Nine of the nominees for ministers are members of the transition committee, such as Yun Byung-se, who is named minister of foreign affairs, Chin Young for welfare and Cho Yoon-sun for gender equality. Minister-nominees Yoon Seong-kyu for environment and Phang Ha-nam for labor are also expert members of the presidential preparation team. Her key man at the transition team on government reorganization Yoo Min-bong was tapped as her senior secretary for state planning.
Many of her Cabinet nominees are also lesser-known figures who are considered to have expertise in their fields.
The two pillars of the Cabinet ― the prime minister and the deputy prime minister of economy ― are held by who critics call “hands-on” figures rather than those with large political clout, thus leaving more power to the presidential office and the president herself.
Former prosecutor Chung Hong-won has been named the prime minister while Hyun Oh-seok, a technocrat and president of Korea Development Institute, was named finance chief.
Overall, of the 17, nine are former bureaucrats while five are professors and researchers. Only three, including Yoo Jeong-bok for public security, Chin and Cho, are politicians.
The main opposition Democratic United Party, which has been slamming Park for her secretive personnel selection and communication style, lambasted her choices.
“While Park has recruited various figures during the election, she has resorted to experts or those that are easily manageable ever since she won the election,” DUP Rep. Kim Young-hwan said in a radio interview.
He claimed that the prospects were now dim for Park to carry out earlier pledges to demonstrate regional unity and fairness in opportunity for enhanced roles of the prime minister and ministers.
Incoming presidents’ first choices of Cabinet and Cheong Wa Dae have often invited heavy scrutiny in the past.

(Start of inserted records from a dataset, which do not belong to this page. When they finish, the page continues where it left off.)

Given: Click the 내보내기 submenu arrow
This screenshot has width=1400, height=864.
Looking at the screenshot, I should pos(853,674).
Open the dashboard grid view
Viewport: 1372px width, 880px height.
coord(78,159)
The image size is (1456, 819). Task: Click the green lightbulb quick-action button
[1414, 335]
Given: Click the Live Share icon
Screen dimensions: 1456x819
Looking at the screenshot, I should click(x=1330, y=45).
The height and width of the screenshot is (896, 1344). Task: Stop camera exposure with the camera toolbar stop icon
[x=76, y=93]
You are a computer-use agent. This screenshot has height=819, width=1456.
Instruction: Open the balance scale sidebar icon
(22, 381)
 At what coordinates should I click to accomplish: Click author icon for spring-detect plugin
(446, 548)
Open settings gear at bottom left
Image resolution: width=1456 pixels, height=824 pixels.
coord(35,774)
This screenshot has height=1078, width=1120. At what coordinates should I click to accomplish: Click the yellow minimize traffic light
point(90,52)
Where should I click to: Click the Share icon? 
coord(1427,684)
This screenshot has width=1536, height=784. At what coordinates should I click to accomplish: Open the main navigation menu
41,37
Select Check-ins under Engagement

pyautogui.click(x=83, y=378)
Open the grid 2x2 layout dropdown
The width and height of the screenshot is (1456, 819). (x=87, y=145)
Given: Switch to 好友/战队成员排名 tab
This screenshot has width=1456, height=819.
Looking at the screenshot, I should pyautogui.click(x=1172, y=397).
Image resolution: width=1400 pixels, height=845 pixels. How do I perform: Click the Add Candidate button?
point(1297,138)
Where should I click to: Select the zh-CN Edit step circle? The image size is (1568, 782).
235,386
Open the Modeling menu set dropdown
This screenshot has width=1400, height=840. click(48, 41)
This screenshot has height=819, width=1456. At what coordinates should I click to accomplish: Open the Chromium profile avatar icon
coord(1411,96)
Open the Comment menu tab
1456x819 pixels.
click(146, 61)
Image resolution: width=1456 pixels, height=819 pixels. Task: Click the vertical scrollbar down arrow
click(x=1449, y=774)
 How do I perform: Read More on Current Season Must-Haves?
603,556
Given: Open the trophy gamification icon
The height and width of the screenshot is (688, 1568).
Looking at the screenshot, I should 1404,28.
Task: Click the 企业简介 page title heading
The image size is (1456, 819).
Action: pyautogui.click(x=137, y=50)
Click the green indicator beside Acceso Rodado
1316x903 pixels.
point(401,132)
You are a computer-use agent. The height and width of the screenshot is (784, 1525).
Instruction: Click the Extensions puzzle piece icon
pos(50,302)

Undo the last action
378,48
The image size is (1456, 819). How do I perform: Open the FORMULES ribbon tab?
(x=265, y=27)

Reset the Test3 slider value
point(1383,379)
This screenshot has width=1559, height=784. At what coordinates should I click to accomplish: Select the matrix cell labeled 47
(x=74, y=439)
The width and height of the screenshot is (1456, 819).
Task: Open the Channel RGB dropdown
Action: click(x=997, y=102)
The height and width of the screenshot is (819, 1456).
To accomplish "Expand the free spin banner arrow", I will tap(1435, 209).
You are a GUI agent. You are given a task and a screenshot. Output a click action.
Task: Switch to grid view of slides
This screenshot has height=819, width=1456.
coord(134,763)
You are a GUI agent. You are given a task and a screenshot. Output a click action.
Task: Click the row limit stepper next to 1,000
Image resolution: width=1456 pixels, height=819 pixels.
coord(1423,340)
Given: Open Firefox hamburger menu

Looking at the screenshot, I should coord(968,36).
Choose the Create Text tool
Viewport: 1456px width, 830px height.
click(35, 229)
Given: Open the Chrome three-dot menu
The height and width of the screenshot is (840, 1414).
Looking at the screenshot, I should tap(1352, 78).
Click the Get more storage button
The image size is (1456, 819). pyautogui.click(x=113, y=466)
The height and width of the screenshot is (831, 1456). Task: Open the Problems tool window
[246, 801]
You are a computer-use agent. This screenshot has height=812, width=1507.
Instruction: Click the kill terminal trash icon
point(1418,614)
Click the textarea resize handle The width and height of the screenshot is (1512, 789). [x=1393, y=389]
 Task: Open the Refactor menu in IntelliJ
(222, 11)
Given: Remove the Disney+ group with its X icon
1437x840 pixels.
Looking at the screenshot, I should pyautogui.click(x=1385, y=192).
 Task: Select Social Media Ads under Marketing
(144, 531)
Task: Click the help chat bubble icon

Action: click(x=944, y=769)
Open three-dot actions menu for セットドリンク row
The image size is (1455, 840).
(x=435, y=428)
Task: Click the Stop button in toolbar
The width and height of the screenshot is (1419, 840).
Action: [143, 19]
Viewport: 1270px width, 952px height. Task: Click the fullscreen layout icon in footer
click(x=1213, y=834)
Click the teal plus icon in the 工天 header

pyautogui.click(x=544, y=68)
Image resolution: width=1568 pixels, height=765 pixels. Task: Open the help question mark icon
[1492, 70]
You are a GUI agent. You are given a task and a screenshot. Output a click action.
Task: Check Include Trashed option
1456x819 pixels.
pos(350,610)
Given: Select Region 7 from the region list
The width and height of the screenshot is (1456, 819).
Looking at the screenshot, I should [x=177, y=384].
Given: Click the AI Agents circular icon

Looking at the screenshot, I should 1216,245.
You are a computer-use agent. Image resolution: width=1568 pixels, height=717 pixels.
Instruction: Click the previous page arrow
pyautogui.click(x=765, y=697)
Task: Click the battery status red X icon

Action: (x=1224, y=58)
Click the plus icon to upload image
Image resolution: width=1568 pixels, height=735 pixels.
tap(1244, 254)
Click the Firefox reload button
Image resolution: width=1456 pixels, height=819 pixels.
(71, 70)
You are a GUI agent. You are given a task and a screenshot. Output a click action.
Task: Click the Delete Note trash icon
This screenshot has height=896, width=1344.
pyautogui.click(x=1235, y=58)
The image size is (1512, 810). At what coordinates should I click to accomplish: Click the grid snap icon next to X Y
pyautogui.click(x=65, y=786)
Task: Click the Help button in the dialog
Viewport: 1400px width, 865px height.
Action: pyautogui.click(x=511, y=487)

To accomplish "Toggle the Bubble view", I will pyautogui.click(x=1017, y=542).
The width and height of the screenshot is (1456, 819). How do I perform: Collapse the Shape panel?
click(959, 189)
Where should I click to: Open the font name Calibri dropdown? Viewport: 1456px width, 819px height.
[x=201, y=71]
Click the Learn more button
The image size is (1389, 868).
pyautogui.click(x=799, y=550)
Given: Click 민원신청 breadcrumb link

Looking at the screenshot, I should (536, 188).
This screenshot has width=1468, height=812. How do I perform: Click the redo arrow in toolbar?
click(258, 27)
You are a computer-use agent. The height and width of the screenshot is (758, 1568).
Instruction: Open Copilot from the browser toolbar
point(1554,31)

Outgoing President Lee Myung-bak, for instance, was rigged by the opposition for his penchant for selecting those who graduated from Korea University, his alma mater, go to his Somang Church, or come from his native Gyeongsang region. Former President Roh Moo-hyun was also criticized for his so-called “code-oriented” appointments of high posts that the opponents claimed were based on their similar political and ideological standings without due professional experience.
“It remains to be seen how the members of Cheong Wa Dae position their roles in the future government,” Yoon said.
While the balance of power between the presidential office and the Cabinet largely remains the discretion of the president’s intention, such systematic signs will tell how the incoming government handles it, he said.
They would include actual execution of personnel rights by each minister in naming heads of their affiliate organizations ― an authority already granted by relevant law but rarely practiced in real life.
The authority given to Cabinet meetings presided by the prime minister and the significance of decisions made in such meetings will also show whether the power is balanced out, Yoon explained.